WRITTEN REQUEST A: List every R function that the code in the text on L50 uncertainty calls.

How to assess the uncertainty around the L50 estimate is not trivial. Here is an example based on 95 sampled Walleye females that vary in length (LT) from 165 to 680 mm, of which 20 had developed gonads (MATURITE coded as 1) and thus, 75 had undeveloped gonads (MATURITE coded as 0).

The data are referred to as saviMEGI14, and the binary response variable MATURITE is analyzed according to the continuous independent variable LT. The logistic regression model is coded in R like this:


summary(m.saviMEGI14.LT <- glm(MATURITE ~ LT, 
   family = binomial, data = saviMEGI14))

Using the dose.p() function of the MASS package, I can easily get the estimation of the L50 and its associated SE:


library(MASS)

dose.p(m.saviMEGI14.LT)

p = 0.5

Dose = 491.9017

SE = 20.76949


And from these estimates, calculate the Wald-based CIs, simply multipling the SE by 1.96 and adding/substracting this value from the "Dose" estimate obtained, i.e. the L50 of 492 mm. The Wald CI would thus be [451, 532].

WRITTEN REQUEST B: Rewrite every line of the records below as a JSON list of strings, one string per line, skipping blank lines and leaving out the pictures.

(Items from a data source)

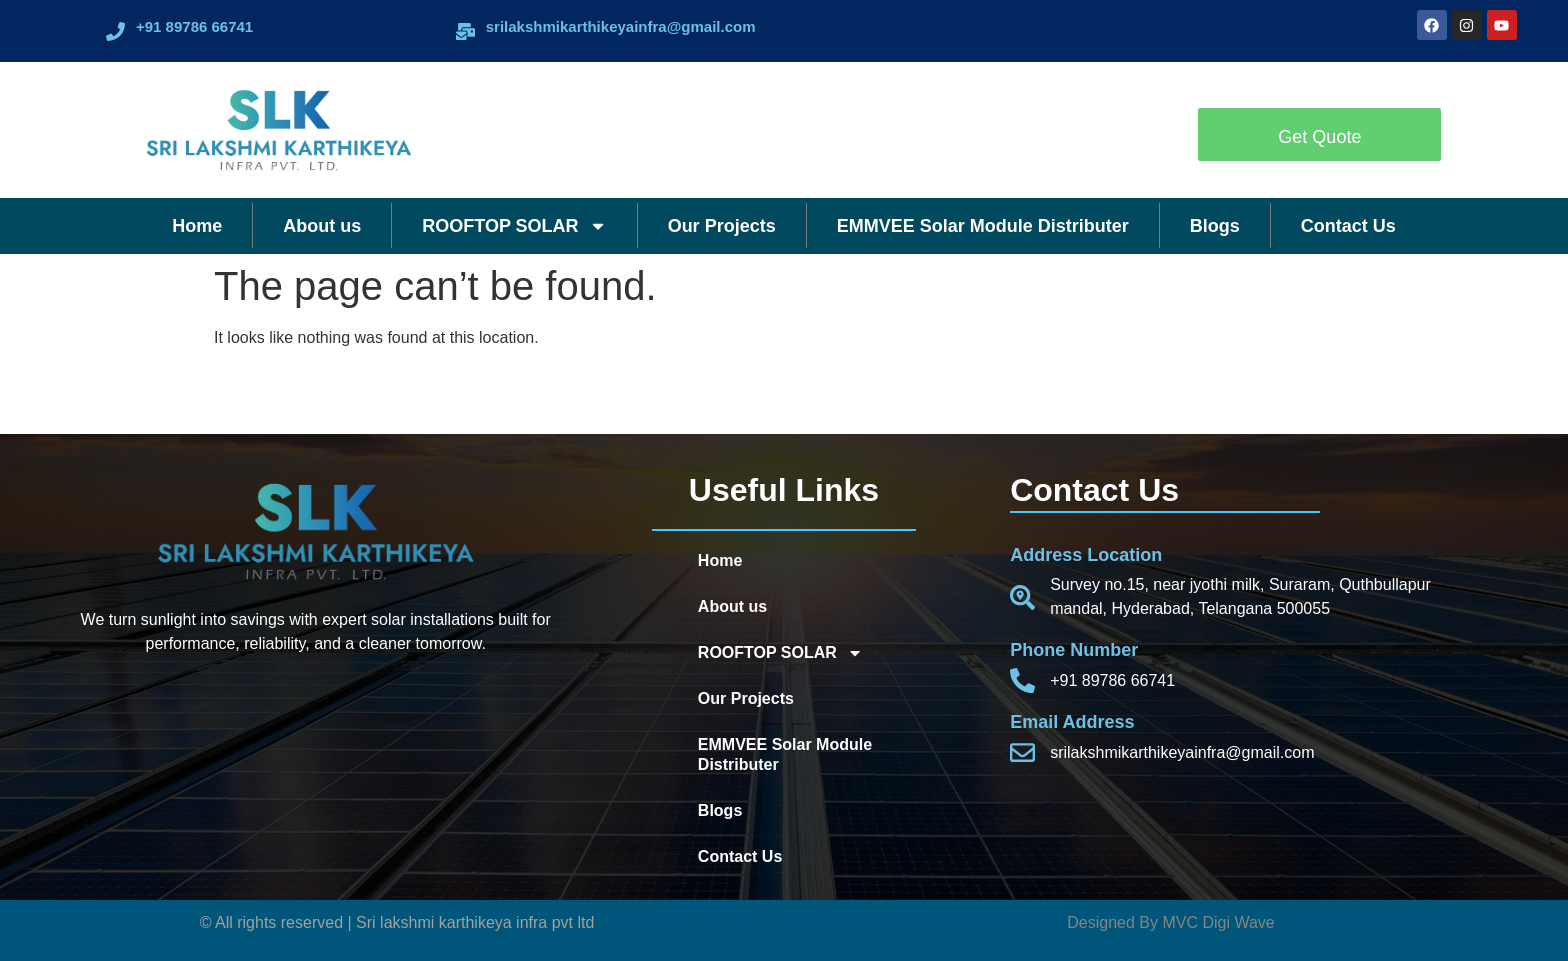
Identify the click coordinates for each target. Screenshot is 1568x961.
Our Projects (722, 226)
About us (322, 226)
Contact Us (1348, 226)
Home (197, 226)
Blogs (1215, 226)
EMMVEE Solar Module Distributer (983, 226)
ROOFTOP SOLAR (514, 226)
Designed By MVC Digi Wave (1170, 922)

CORRECT RESPONSE A: summary(), glm(), library(), dose.p()

CORRECT RESPONSE B:
[
  "Identify the click coordinates for each target. Screenshot is 1568x961.",
  "Our Projects (722, 226)",
  "About us (322, 226)",
  "Contact Us (1348, 226)",
  "Home (197, 226)",
  "Blogs (1215, 226)",
  "EMMVEE Solar Module Distributer (983, 226)",
  "ROOFTOP SOLAR (514, 226)",
  "Designed By MVC Digi Wave (1170, 922)"
]